§ WHAT YOU HAVE TO DO: Reproduce exactly the line with "Task: Open Paramètres généraux settings" and every line that follows it below, up to and including the last one. Do not include pictures or anything else.

◆ ◆ ◆

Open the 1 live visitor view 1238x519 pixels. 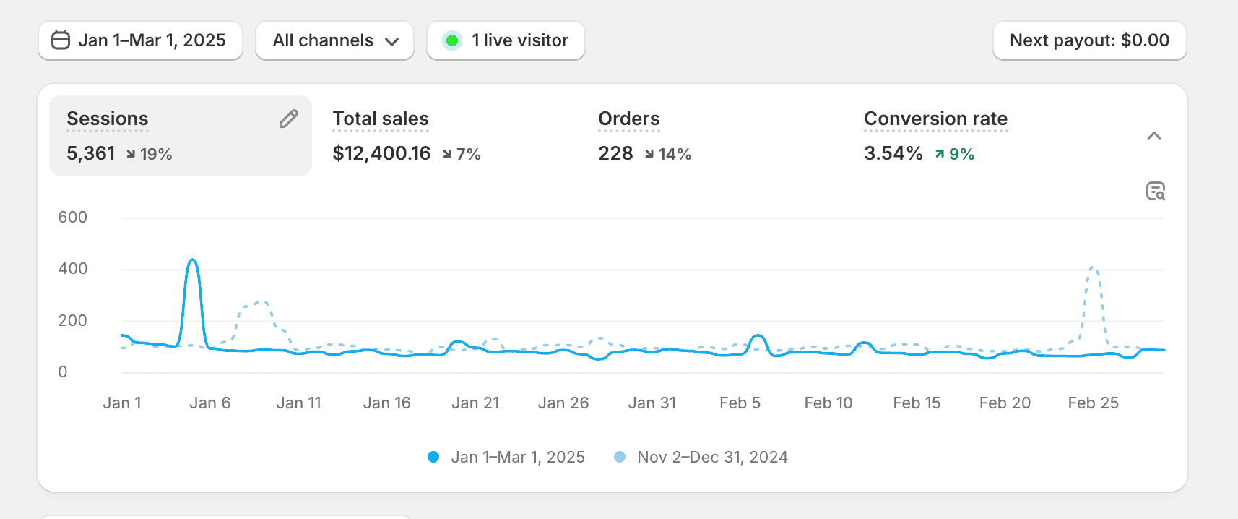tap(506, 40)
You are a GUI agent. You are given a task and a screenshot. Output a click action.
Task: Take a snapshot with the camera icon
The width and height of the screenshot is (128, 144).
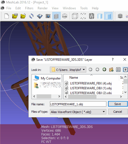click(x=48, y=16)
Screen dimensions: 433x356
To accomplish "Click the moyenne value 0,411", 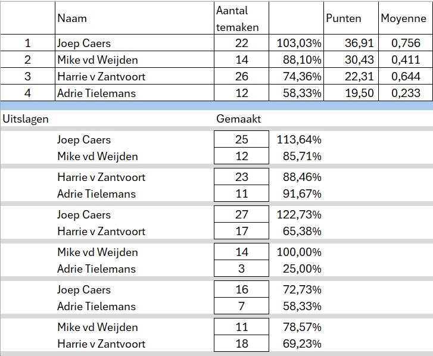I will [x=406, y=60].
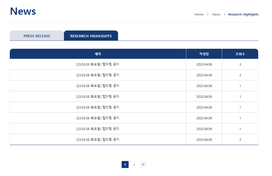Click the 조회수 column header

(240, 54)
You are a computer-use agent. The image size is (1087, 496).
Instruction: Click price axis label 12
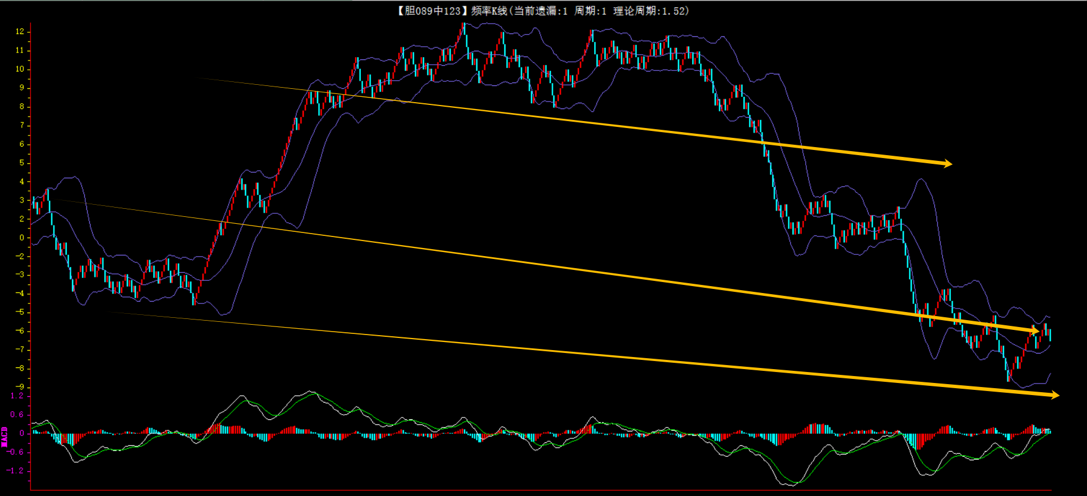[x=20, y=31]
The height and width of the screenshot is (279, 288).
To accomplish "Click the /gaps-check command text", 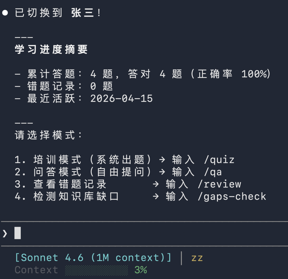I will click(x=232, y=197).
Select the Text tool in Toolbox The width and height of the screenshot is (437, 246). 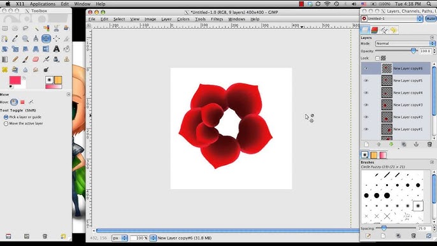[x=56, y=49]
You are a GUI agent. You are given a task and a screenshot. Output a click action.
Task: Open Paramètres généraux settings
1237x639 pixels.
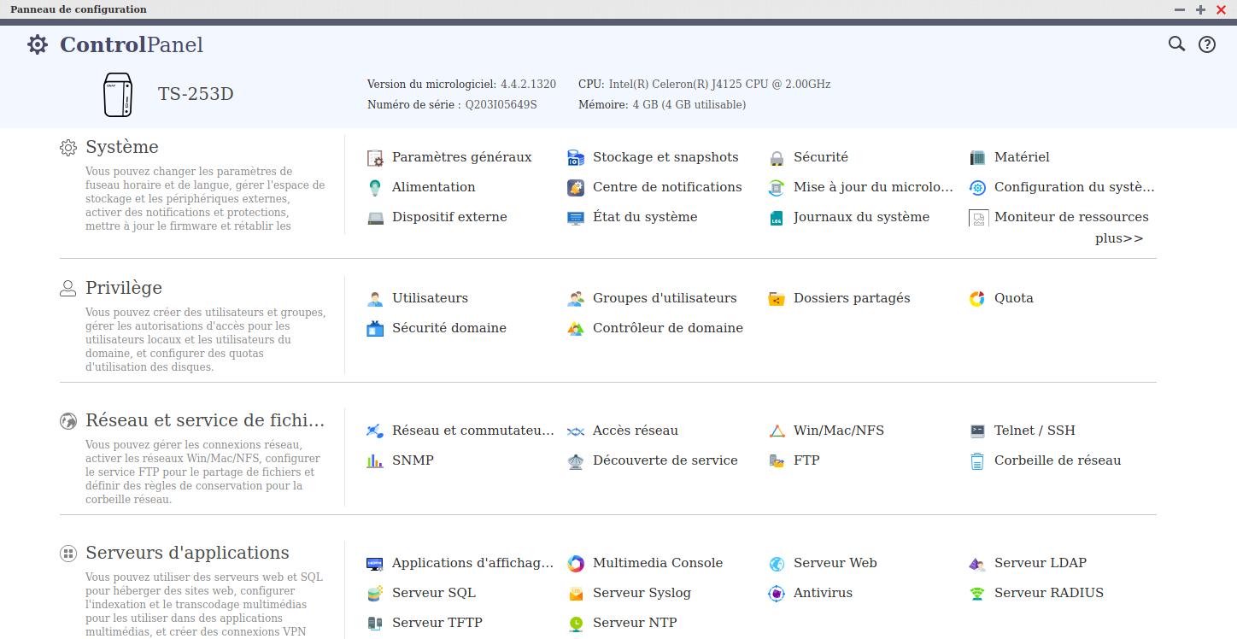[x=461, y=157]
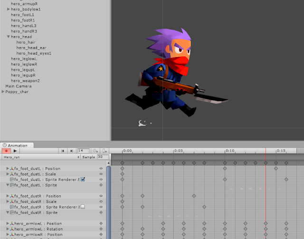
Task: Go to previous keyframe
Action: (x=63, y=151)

◆ ◆ ◆

§ REPLY:
Task: Open Paramètres généraux settings
1237x639 pixels.
[x=461, y=157]
Task: Go to previous keyframe
Action: (x=63, y=151)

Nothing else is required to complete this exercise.